WORK REQUIRED | Render every line of the entries below as a Markdown table with a "No." column for the row number and a "Text" column for the line itself. Omit blank lines and the pictures.

SUPPLIED DATA |
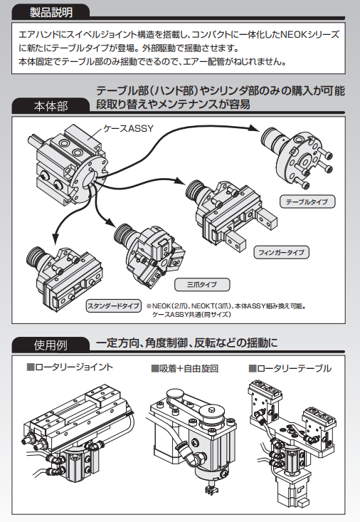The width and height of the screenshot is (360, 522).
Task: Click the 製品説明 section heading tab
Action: click(x=51, y=12)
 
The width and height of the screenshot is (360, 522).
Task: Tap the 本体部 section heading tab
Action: click(x=51, y=106)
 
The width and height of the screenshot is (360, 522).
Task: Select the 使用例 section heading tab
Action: click(x=51, y=345)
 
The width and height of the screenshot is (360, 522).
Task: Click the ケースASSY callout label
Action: click(x=129, y=128)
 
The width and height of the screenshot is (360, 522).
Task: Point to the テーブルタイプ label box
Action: click(x=307, y=202)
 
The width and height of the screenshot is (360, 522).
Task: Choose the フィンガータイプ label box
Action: click(x=282, y=252)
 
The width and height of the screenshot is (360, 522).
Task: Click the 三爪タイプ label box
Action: click(x=202, y=285)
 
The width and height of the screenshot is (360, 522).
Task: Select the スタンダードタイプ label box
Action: click(x=113, y=306)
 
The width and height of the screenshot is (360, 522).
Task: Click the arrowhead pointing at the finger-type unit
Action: click(x=180, y=181)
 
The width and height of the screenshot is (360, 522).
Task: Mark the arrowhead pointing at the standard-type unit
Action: click(x=55, y=236)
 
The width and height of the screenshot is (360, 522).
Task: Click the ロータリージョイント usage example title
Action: click(x=70, y=367)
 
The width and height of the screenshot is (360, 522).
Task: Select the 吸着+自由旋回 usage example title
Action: click(x=185, y=368)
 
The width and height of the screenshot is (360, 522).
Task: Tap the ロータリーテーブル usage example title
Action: click(x=290, y=368)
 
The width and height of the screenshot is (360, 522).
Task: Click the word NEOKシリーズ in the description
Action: click(x=309, y=34)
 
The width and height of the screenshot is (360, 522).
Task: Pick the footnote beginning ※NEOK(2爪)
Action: click(x=226, y=310)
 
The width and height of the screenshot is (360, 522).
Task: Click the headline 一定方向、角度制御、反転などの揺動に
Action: click(x=187, y=343)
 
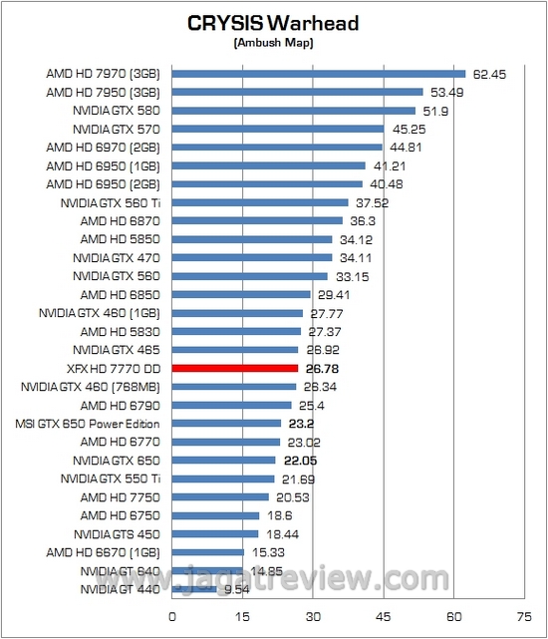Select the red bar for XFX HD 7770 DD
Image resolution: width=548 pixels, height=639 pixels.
235,368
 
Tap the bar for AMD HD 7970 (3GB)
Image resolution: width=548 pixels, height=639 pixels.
319,73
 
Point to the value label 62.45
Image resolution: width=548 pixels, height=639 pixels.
489,73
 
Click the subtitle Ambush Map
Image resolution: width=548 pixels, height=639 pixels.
273,43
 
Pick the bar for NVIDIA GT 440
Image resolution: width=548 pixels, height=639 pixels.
194,589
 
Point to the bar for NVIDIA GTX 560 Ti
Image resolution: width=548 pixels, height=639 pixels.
260,202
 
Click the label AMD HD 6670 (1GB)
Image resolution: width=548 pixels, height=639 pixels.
104,552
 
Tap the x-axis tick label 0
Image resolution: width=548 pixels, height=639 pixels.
172,614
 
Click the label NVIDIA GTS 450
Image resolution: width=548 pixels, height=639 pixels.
118,533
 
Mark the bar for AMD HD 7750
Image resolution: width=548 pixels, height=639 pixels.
220,496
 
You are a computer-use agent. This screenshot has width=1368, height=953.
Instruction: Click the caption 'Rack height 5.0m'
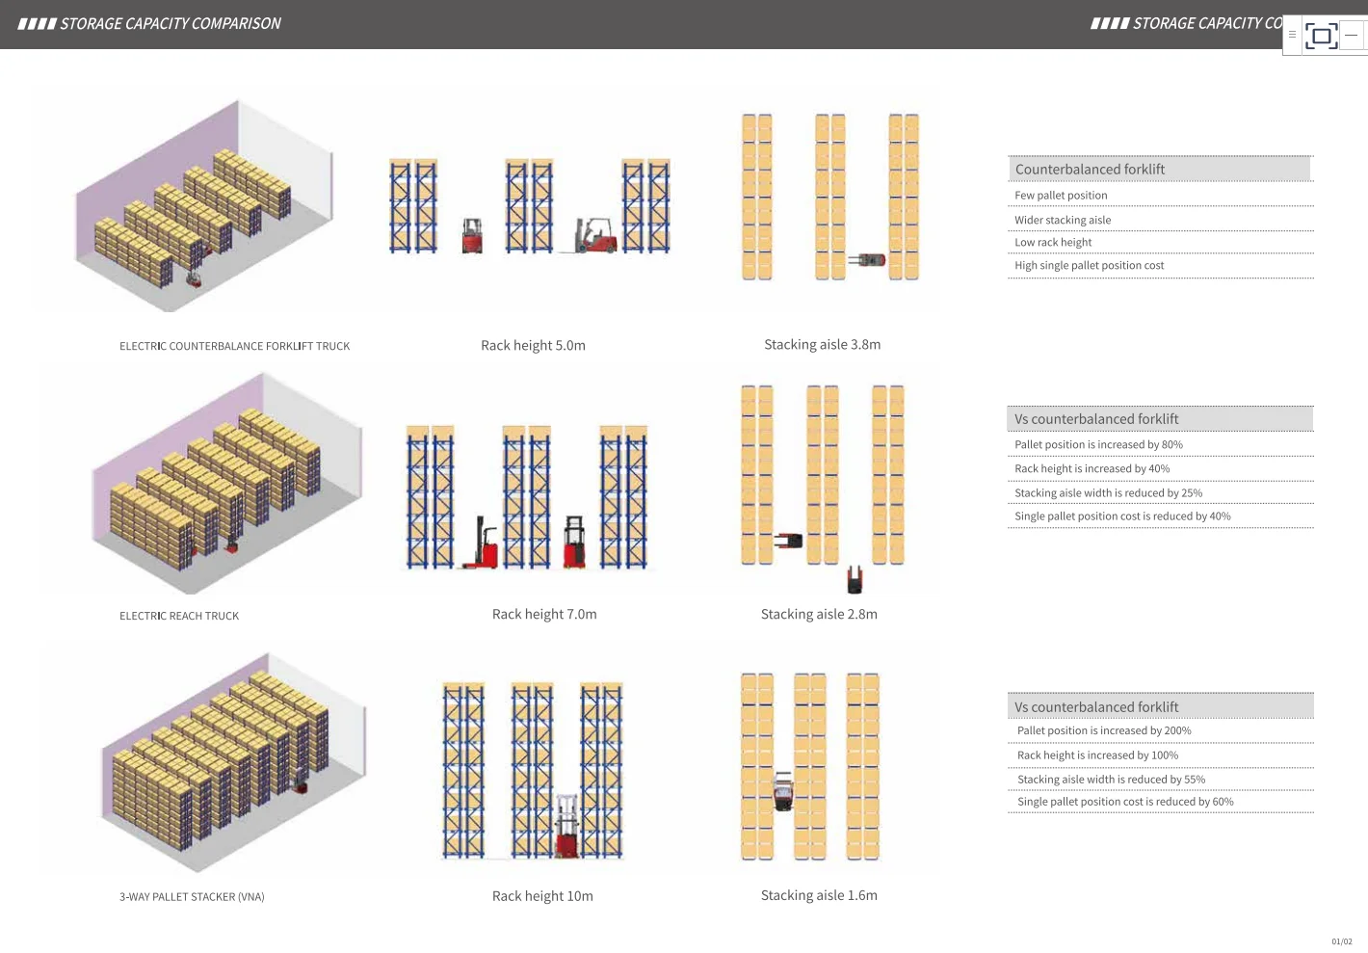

TASK SOLUTION |
| No. | Text |
|---|---|
| 1 | The width and height of the screenshot is (360, 522). |
| 2 | Task: Click the 製品説明 section heading tab |
| 3 | Action: click(x=51, y=12) |
| 4 | The width and height of the screenshot is (360, 522). |
| 5 | Task: Tap the 本体部 section heading tab |
| 6 | Action: click(x=51, y=106) |
| 7 | The width and height of the screenshot is (360, 522). |
| 8 | Task: Select the 使用例 section heading tab |
| 9 | Action: click(x=51, y=345) |
| 10 | The width and height of the screenshot is (360, 522). |
| 11 | Task: Click the ケースASSY callout label |
| 12 | Action: click(x=129, y=128) |
| 13 | The width and height of the screenshot is (360, 522). |
| 14 | Task: Point to the テーブルタイプ label box |
| 15 | Action: click(x=307, y=202) |
| 16 | The width and height of the screenshot is (360, 522). |
| 17 | Task: Choose the フィンガータイプ label box |
| 18 | Action: click(x=282, y=252) |
| 19 | The width and height of the screenshot is (360, 522). |
| 20 | Task: Click the 三爪タイプ label box |
| 21 | Action: click(x=202, y=285) |
| 22 | The width and height of the screenshot is (360, 522). |
| 23 | Task: Select the スタンダードタイプ label box |
| 24 | Action: click(x=113, y=306) |
| 25 | The width and height of the screenshot is (360, 522). |
| 26 | Task: Click the arrowhead pointing at the finger-type unit |
| 27 | Action: click(x=180, y=181) |
| 28 | The width and height of the screenshot is (360, 522). |
| 29 | Task: Mark the arrowhead pointing at the standard-type unit |
| 30 | Action: click(x=55, y=236) |
| 31 | The width and height of the screenshot is (360, 522). |
| 32 | Task: Click the ロータリージョイント usage example title |
| 33 | Action: click(x=70, y=367) |
| 34 | The width and height of the screenshot is (360, 522). |
| 35 | Task: Select the 吸着+自由旋回 usage example title |
| 36 | Action: click(x=185, y=368) |
| 37 | The width and height of the screenshot is (360, 522). |
| 38 | Task: Tap the ロータリーテーブル usage example title |
| 39 | Action: click(x=290, y=368) |
| 40 | The width and height of the screenshot is (360, 522). |
| 41 | Task: Click the word NEOKシリーズ in the description |
| 42 | Action: click(x=309, y=34) |
| 43 | The width and height of the screenshot is (360, 522). |
| 44 | Task: Pick the footnote beginning ※NEOK(2爪) |
| 45 | Action: click(x=226, y=310) |
| 46 | The width and height of the screenshot is (360, 522). |
| 47 | Task: Click the headline 一定方向、角度制御、反転などの揺動に |
| 48 | Action: click(x=187, y=343) |
| 49 | Select the red bar for XFX HD 7770 DD |
| 50 | Image resolution: width=548 pixels, height=639 pixels. |
| 51 | 235,368 |
| 52 | Tap the bar for AMD HD 7970 (3GB) |
| 53 | Image resolution: width=548 pixels, height=639 pixels. |
| 54 | 319,73 |
| 55 | Point to the value label 62.45 |
| 56 | Image resolution: width=548 pixels, height=639 pixels. |
| 57 | 489,73 |
| 58 | Click the subtitle Ambush Map |
| 59 | Image resolution: width=548 pixels, height=639 pixels. |
| 60 | 273,43 |
| 61 | Pick the bar for NVIDIA GT 440 |
| 62 | Image resolution: width=548 pixels, height=639 pixels. |
| 63 | 194,589 |
| 64 | Point to the bar for NVIDIA GTX 560 Ti |
| 65 | Image resolution: width=548 pixels, height=639 pixels. |
| 66 | 260,202 |
| 67 | Click the label AMD HD 6670 (1GB) |
| 68 | Image resolution: width=548 pixels, height=639 pixels. |
| 69 | 104,552 |
| 70 | Tap the x-axis tick label 0 |
| 71 | Image resolution: width=548 pixels, height=639 pixels. |
| 72 | 172,614 |
| 73 | Click the label NVIDIA GTS 450 |
| 74 | Image resolution: width=548 pixels, height=639 pixels. |
| 75 | 118,533 |
| 76 | Mark the bar for AMD HD 7750 |
| 77 | Image resolution: width=548 pixels, height=639 pixels. |
| 78 | 220,496 |
| 79 | You are a computer-use agent. This screenshot has width=1368, height=953. |
| 80 | Instruction: Click the caption 'Rack height 5.0m' |